**Exercise description:** For the records that follow, please set down exactly the lines between the one holding "Instruction: Open the 营销 sidebar section" and the one holding "Select the Move", inclusive, and only those.

(Pixel coordinate grounding data)
┄┄┄┄┄┄

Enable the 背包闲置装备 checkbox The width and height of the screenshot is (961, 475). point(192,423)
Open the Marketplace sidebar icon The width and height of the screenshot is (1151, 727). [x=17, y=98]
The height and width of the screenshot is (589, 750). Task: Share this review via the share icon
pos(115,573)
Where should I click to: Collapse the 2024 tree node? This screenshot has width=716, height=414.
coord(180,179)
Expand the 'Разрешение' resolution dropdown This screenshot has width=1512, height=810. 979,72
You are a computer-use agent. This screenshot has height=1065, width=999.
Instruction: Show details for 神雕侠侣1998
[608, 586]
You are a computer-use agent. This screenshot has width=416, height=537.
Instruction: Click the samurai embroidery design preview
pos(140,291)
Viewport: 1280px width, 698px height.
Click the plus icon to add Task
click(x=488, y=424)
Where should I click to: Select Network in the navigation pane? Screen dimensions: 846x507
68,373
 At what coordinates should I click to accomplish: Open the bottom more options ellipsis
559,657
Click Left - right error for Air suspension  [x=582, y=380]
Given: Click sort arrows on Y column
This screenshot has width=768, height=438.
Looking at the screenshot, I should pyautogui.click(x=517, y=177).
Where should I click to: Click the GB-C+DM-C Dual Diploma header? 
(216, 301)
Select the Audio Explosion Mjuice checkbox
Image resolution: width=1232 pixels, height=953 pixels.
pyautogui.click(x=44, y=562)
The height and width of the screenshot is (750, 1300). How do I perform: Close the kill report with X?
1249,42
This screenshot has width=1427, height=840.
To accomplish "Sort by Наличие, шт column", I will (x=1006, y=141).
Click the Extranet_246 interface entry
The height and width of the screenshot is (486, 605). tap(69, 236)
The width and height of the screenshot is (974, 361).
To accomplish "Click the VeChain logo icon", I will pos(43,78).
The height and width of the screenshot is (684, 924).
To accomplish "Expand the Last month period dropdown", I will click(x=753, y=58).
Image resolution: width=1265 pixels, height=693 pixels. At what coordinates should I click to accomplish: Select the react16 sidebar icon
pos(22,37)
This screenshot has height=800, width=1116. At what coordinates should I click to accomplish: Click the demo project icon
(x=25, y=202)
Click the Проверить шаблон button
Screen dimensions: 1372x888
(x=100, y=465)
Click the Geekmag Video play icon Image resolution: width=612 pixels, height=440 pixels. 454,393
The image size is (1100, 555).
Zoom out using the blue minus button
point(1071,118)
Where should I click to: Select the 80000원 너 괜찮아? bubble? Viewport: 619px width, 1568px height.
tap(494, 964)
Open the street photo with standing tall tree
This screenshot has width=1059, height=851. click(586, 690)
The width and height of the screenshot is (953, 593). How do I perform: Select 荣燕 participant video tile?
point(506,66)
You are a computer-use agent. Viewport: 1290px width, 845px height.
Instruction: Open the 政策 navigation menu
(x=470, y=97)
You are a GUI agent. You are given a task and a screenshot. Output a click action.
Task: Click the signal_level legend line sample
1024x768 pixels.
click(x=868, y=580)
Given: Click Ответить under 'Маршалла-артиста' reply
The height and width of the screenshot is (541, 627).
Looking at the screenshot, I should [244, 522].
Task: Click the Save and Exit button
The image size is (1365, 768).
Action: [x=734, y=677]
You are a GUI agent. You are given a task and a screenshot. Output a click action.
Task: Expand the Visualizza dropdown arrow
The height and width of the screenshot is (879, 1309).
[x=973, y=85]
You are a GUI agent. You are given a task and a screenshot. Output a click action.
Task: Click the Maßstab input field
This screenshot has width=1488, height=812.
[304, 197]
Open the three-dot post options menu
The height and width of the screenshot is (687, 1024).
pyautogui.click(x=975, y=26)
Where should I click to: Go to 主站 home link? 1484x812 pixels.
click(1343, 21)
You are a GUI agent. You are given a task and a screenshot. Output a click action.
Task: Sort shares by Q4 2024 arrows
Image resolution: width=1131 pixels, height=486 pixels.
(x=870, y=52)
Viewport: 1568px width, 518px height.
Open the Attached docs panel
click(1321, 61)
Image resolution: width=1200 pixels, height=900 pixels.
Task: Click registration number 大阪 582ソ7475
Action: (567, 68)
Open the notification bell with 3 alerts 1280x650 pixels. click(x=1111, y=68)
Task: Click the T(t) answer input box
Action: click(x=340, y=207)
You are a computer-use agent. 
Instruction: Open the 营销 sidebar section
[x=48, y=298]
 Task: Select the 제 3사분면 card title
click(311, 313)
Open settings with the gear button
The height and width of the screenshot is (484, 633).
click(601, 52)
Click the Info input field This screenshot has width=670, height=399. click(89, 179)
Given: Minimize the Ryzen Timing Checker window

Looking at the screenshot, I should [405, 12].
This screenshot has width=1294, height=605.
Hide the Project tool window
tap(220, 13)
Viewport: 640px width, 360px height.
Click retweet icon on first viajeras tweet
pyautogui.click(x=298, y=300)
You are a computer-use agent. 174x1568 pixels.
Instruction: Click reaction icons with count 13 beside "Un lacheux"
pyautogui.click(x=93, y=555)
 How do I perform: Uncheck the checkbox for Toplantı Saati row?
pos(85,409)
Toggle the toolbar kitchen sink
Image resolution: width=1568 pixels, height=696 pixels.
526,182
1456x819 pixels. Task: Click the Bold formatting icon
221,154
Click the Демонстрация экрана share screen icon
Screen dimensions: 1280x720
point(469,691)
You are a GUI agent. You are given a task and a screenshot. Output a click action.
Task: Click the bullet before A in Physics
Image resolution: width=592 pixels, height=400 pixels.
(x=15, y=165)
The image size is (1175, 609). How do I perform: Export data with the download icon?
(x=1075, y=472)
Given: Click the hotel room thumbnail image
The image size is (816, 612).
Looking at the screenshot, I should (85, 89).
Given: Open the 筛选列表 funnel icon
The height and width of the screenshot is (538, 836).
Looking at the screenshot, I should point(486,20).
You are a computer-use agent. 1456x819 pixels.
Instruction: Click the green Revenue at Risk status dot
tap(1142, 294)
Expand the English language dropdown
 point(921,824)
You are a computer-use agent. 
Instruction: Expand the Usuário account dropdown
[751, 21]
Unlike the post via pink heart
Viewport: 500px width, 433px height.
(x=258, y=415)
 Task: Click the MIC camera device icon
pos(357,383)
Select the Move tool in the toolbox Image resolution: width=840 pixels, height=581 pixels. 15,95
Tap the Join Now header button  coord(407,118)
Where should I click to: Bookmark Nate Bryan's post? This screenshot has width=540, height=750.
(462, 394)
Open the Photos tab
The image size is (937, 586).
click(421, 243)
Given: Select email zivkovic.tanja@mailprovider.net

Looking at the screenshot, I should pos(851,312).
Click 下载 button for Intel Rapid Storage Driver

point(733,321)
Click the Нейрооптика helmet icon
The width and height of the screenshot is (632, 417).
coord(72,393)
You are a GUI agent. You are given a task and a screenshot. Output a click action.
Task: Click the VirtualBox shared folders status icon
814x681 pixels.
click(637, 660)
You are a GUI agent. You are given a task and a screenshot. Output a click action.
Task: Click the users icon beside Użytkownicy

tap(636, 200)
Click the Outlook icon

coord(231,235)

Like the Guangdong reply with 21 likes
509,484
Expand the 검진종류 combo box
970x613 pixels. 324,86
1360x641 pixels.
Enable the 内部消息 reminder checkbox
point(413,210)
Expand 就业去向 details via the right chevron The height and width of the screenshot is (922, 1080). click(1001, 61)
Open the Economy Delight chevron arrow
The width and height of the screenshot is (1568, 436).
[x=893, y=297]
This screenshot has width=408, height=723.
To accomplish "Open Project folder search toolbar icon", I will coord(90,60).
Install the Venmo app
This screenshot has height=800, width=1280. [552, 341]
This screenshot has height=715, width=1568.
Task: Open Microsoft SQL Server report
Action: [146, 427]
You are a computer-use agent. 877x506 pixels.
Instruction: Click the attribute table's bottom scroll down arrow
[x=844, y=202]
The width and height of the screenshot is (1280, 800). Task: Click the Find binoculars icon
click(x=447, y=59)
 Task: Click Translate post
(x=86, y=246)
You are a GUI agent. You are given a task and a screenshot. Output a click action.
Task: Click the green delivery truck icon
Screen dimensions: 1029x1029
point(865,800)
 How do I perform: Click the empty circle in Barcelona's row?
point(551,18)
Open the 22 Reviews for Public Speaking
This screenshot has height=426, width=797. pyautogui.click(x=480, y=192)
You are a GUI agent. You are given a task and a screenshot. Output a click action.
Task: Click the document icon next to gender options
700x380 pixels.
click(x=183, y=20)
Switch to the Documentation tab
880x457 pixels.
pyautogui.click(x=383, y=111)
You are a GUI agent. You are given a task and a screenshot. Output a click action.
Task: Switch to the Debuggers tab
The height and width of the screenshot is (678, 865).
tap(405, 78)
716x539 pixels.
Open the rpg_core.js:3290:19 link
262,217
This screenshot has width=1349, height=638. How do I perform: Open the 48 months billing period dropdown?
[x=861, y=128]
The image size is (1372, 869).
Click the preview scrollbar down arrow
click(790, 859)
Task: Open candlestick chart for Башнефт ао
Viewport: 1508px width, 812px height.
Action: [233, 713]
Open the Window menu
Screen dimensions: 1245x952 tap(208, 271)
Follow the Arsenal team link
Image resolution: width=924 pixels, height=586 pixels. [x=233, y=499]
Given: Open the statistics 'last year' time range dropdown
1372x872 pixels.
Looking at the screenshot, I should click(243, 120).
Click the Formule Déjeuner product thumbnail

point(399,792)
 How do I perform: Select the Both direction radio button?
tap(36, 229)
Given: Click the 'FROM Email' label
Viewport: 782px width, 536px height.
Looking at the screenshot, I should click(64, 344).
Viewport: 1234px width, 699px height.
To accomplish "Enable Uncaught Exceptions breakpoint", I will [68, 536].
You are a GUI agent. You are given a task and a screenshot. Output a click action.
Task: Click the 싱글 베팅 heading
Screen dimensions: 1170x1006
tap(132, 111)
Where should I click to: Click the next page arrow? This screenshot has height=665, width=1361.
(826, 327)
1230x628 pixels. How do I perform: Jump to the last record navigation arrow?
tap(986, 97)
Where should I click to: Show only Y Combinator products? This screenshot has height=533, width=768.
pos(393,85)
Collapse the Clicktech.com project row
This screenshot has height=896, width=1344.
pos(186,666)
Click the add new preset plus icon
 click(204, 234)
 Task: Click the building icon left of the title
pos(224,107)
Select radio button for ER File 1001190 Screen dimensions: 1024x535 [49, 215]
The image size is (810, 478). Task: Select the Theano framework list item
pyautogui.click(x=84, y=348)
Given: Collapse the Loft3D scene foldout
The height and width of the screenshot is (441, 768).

┄┄┄┄┄┄

**Result for this exercise:**
Instruction: Open the 营销 sidebar section
[x=48, y=298]
 Task: Select the 제 3사분면 card title
click(311, 313)
Open settings with the gear button
The height and width of the screenshot is (484, 633).
click(601, 52)
Click the Info input field This screenshot has width=670, height=399. click(89, 179)
Given: Minimize the Ryzen Timing Checker window

Looking at the screenshot, I should [405, 12].
This screenshot has width=1294, height=605.
Hide the Project tool window
tap(220, 13)
Viewport: 640px width, 360px height.
Click retweet icon on first viajeras tweet
pyautogui.click(x=298, y=300)
You are a computer-use agent. 174x1568 pixels.
Instruction: Click reaction icons with count 13 beside "Un lacheux"
pyautogui.click(x=93, y=555)
 How do I perform: Uncheck the checkbox for Toplantı Saati row?
pos(85,409)
Toggle the toolbar kitchen sink
Image resolution: width=1568 pixels, height=696 pixels.
526,182
1456x819 pixels. Task: Click the Bold formatting icon
221,154
Click the Демонстрация экрана share screen icon
Screen dimensions: 1280x720
point(469,691)
You are a GUI agent. You are given a task and a screenshot. Output a click action.
Task: Click the bullet before A in Physics
Image resolution: width=592 pixels, height=400 pixels.
(x=15, y=165)
The image size is (1175, 609). How do I perform: Export data with the download icon?
(x=1075, y=472)
Given: Click the hotel room thumbnail image
The image size is (816, 612).
Looking at the screenshot, I should (85, 89).
Given: Open the 筛选列表 funnel icon
The height and width of the screenshot is (538, 836).
Looking at the screenshot, I should point(486,20).
You are a computer-use agent. 1456x819 pixels.
Instruction: Click the green Revenue at Risk status dot
tap(1142, 294)
Expand the English language dropdown
 point(921,824)
You are a computer-use agent. 
Instruction: Expand the Usuário account dropdown
[751, 21]
Unlike the post via pink heart
Viewport: 500px width, 433px height.
(x=258, y=415)
 Task: Click the MIC camera device icon
pos(357,383)
Select the Move tool in the toolbox Image resolution: width=840 pixels, height=581 pixels. 15,95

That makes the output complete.